Like Shaara's other works, The Smoke at Dawn is a swiftly-moving narrative composed largely of the thoughts and conversations of generals commanding the battle. This combined with more conventional narration is highly effective at putting the reader into the generals' position without being rambling.  Many of the characters are familiar names; Grant, Longstreet, and Sherman among them.  The greatest maneuvers and best battlefield performances, however, are put on by generals who fame has ignored.  The focus on the generals from across the field give the reader a strategic understanding of what is happening, allowing witness of the way the armies wrangled around one another, attempting to control supply lines or use the river to land by stealth and deliver devastating stealth attacks. The river puts the generals in the curious place of sometimes being closer to their foes than their friends;   Generals Thomas and Grant, commanding, can view Burnside's own headquarters  from their own positions.   

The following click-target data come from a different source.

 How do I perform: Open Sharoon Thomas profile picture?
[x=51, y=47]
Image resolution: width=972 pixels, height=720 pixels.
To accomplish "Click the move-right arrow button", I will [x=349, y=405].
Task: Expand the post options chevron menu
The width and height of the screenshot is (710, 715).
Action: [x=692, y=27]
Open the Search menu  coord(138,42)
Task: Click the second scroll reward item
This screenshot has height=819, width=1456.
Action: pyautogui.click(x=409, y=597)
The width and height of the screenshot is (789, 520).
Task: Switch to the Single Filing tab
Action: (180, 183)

As in his more recent work, Shaara also employs a few infantrymen to deliver combat scenes; the most notable here is Fritz Bauer, a Wisconsin orphan who would be alone in the world were it not for his best friend Willis. When Willis leaves the volunteers for the regular army, Bauer follows suit, and their course through the campaign gives not only plentiful action scenes, but the realization that soldiers often fought not for ideals but for their comrades. The book as a whole is steeped in the power of human relationships;  the obstinate and autocratic Braxton Bragg's contemptuous attitude toward his subordinates withers away his own army's effectiveness.  He earns no one's trust save Jefferson Davis', spending the entire battle fighting with his own officers and  once sending an entire corps away just to be delivered from a potential threat to his authority. Between Bauer's devotion and Bragg's contempt is the happy medium of rivalry,  most prominently Sherman's running duel with his equally highly effective Confederate counterpart. Despite Sherman's reputation and Grant's high esteem of him,  Sherman can't seem to best Patrick Cleburne.  For all of Bragg's discipline and Sherman's speed, however, ultimately the battle's upset is decided by unpredictable forces -- like a diversionary force that advances further than planned, attempting to avoid being slaughtered by artillery, and results in routing  an entire army. 

Readers of Civil War fiction will find The Smoke at Dawn most attractive. The fourth book in Shaara's series will concern the Fall of Atlanta.